Input records:
+ + + +
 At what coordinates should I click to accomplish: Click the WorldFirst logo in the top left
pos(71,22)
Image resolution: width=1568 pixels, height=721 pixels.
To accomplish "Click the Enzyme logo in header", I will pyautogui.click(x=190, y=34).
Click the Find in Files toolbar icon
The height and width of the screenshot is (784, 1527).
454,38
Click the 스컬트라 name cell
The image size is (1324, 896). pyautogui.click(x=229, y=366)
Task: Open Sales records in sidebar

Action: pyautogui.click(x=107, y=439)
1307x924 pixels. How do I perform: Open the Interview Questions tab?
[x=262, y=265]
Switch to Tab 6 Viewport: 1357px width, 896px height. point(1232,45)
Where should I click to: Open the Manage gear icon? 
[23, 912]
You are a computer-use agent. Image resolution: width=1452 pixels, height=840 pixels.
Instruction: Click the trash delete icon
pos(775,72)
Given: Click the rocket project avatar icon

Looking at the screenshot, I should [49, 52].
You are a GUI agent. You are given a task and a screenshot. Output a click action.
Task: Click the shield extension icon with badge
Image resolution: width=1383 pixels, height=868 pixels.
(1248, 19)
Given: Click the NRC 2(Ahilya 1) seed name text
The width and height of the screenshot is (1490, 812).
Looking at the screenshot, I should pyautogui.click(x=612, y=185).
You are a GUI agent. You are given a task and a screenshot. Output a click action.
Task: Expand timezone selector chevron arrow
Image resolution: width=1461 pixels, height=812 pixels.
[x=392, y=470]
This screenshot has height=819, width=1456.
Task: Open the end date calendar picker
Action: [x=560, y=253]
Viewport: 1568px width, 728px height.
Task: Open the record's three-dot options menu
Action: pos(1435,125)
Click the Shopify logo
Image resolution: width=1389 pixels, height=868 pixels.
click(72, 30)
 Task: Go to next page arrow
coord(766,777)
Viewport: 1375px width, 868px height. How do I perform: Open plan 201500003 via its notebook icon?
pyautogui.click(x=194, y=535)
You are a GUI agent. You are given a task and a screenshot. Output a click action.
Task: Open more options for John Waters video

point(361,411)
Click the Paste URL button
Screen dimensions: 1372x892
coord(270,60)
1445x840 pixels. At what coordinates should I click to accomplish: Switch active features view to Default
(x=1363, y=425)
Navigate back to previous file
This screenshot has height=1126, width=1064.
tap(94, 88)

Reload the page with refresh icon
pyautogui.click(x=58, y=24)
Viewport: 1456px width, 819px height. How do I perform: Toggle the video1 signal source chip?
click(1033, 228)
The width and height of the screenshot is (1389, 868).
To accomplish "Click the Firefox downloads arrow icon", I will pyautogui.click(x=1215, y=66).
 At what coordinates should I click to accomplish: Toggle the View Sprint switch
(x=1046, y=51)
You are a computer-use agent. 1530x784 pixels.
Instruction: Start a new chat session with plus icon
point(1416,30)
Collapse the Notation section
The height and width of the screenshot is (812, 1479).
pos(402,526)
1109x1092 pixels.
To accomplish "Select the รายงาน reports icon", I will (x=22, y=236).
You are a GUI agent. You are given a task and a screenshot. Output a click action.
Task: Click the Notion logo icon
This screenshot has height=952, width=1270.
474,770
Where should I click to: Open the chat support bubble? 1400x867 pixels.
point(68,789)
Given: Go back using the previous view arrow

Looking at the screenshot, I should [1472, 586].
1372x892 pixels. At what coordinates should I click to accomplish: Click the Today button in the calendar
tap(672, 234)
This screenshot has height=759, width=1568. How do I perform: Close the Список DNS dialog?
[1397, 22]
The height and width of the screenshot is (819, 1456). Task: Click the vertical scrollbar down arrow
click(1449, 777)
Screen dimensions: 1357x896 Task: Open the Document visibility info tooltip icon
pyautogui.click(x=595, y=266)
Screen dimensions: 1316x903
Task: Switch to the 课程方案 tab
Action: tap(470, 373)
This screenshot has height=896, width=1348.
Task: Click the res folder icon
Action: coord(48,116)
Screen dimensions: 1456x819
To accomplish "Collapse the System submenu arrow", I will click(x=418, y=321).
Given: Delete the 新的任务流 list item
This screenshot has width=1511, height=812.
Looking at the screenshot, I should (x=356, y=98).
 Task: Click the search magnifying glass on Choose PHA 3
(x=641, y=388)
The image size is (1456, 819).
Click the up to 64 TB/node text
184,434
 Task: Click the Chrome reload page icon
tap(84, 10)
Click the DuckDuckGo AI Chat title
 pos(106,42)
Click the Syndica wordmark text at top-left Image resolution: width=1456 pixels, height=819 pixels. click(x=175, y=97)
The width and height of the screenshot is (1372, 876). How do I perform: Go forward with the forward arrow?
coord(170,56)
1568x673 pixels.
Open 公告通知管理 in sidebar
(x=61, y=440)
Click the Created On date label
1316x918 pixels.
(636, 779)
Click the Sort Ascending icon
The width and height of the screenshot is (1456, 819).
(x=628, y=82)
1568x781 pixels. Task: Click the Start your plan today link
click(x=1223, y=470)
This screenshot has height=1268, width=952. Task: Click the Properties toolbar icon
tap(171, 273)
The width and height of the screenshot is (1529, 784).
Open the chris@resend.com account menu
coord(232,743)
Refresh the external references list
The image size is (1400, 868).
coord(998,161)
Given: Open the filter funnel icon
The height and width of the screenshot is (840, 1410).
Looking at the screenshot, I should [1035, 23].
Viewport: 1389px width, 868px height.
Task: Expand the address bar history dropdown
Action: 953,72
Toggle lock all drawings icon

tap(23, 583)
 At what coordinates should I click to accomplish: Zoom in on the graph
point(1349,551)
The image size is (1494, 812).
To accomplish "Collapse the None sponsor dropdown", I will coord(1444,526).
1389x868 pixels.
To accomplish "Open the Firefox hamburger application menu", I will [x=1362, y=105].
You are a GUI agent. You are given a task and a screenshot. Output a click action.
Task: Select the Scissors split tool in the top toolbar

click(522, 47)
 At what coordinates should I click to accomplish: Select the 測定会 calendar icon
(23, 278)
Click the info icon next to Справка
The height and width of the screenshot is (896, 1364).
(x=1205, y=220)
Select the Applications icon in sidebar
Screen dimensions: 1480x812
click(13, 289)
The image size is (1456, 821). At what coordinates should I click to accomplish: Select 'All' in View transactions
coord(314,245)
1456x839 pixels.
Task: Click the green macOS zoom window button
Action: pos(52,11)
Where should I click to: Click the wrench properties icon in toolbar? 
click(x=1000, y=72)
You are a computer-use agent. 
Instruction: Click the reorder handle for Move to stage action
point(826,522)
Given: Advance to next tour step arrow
+ + + +
Work to be completed: Wherever the string "computer" appears in the records, copy the whole line.

Solution for this exercise:
You are a computer-use agent. Image resolution: width=1452 pixels, height=840 pixels.
You are a computer-use agent. 1530x784 pixels.
You are a computer-use agent. 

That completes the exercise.